# Trecho selecionado:

□ □ □ □

Imagino-me numa máquina de escrever Hemington 15. A primeira que comprei com meu primeiro salário. Aqui, revejo minha colaboração ao portal de Literatura e Poesia, Interpoética:




Dez anos interpoéticos 



Para conseguir terminar a leitura de meus romances em paz, ficava debaixo da pia do banheiro, por trás de um pequeno box. Escondida e sozinha num canto contendo a emoção pela história e o fim inevitável e próximo. Os anos passaram, também as três primeiras décadas. E tudo caminhava diferente do planejado pela menina recolhida em seus livros. Num belo dia, com o céu de um azul intenso, clarinho e cheio de pássaros, recebi um telefonema que mudaria a vida. Era uma poeta do sertão, respeitável, uma amiga querida, que fazia o convite para assinar esta coluna, esta mesma que você leitor interpoético, lê neste exato intante da noite ou do dia.

□ □ □ □

# Conteúdo dos dados:
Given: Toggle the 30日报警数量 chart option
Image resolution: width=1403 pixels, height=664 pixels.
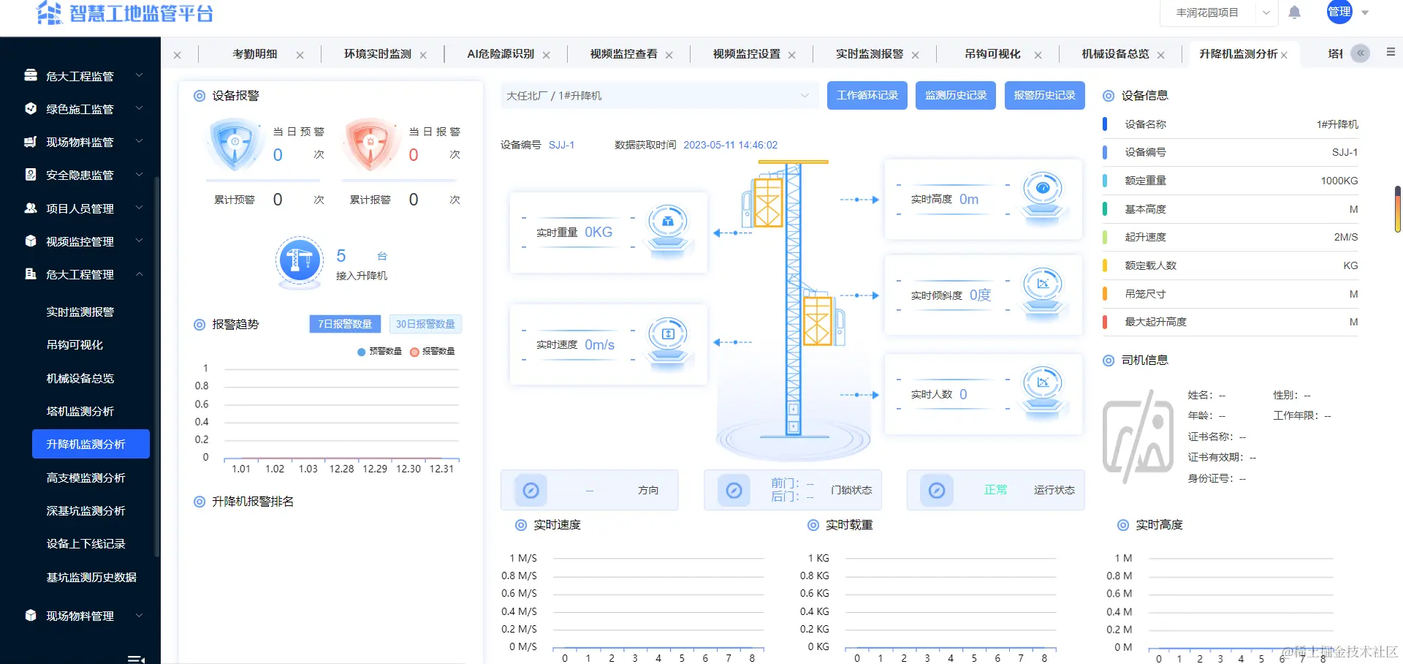Looking at the screenshot, I should 425,324.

□ □ □ □

# Solicitações:
**a.** De acordo com o trecho selecionado, em que lugar quem narra ficava para conseguir terminar a leitura dos romances em paz?
**b.** Enumere todas as características que o trecho selecionado atribui ao céu no dia em que chegou o telefonema.

# Resultados por tarefa:
**a.** Debaixo da pia do banheiro, por trás de um pequeno box.

**b.** De um azul intenso; clarinho; cheio de pássaros.